THE BIRDS OF A LOVING GOD
After a month, or maybe two, I began to notice over time that a flock of small birds would fly from post to post along the prison barbed wire fence not far from the track where I was walking. Darting in and out of the prison yard I noticed that they would often fly unusually close to me and sometimes to fly in a circle around me before darting back to the posts of the barbed wire fence. At first I thought it was unusual, weird even. Nevertheless, I just continued to worship in solitude. And then something really unusual happened.
There was a small bird, smaller than the rest, blue, black in color with wings that reflected the brightness of the sun when it shown on him/her. I had begun to sing with more abandon by this time. The other prisoners on the yard would actually encourage me to worship if I walked by them and wasn’t singing. So..I worshipped with more and more abandon. For no reason other than the more intensely I worshipped the more His presence seemed to envelope me. And I needed His presence more than I needed water. And then I noticed after a few weeks, this little bird was flying around me, leading the rest of the flock with greater and greater velocity the more intensely I worshipped.

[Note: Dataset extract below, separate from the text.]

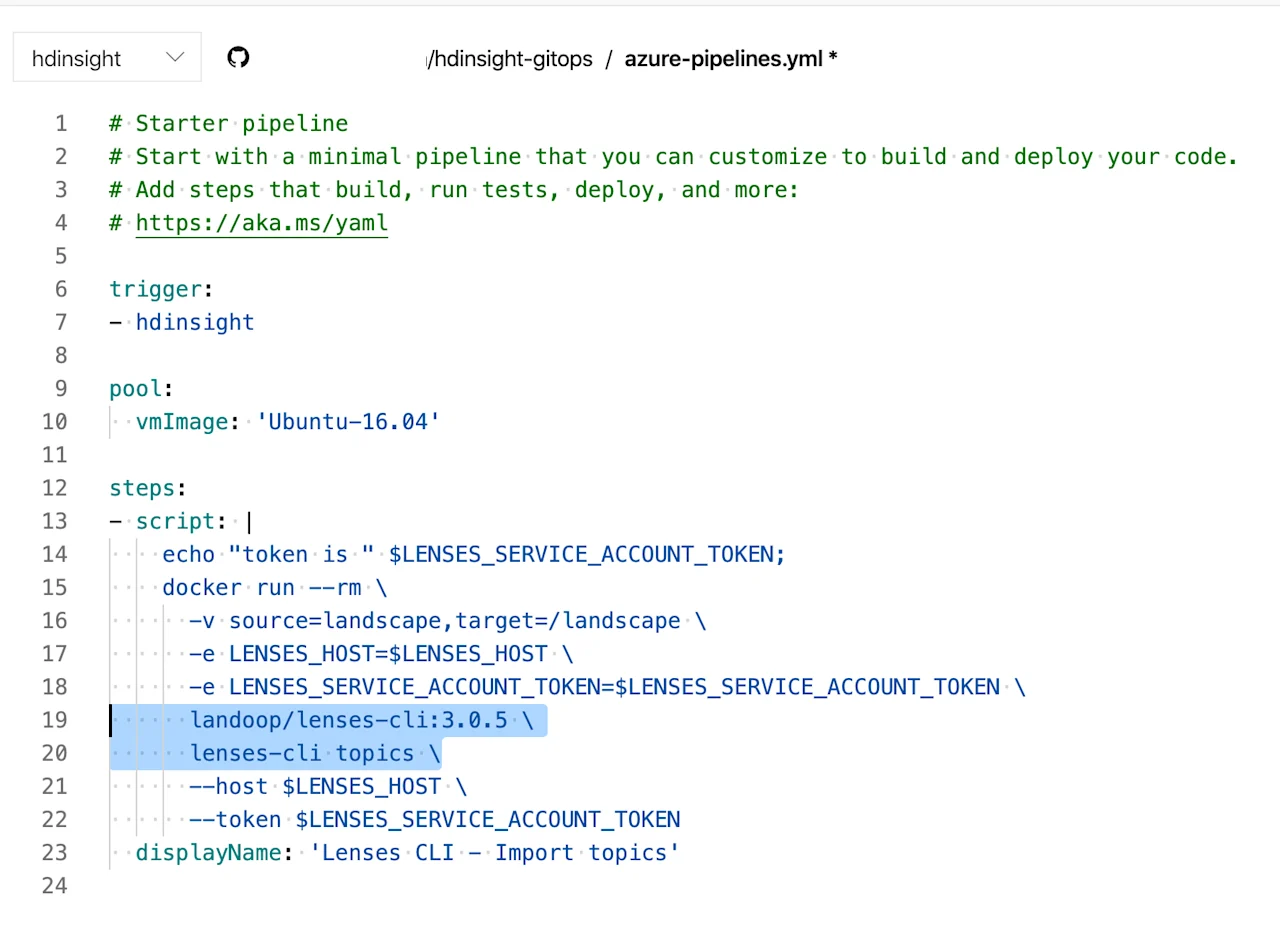Click the displayName key on line 23
This screenshot has width=1280, height=925.
point(207,852)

This went on for the entire summer. Everyday this pack of birds, with this one little blue/black bird leading them, flew around me, darting back and forth from the barbed wire fence to a circle around me, as I worshipped. Sometimes they found me right away. Sometimes, after a couple of miles, but for the rest of the summer they showed up every time I came to worship on that track.
God’s little birds are everywhere in your life. Look for them in the midst of your suffering, your uncertainty, your fear. You will find them as you worship, however you do that. God knows when you are worshipping and He will be there to remind you that He knows you are. His presence will find you, envelope you, comfort you, strengthen you and encourage you.
Let God’s little birds find you in this time of uncertainty. There is nothing like the presence of God to give you HOPE.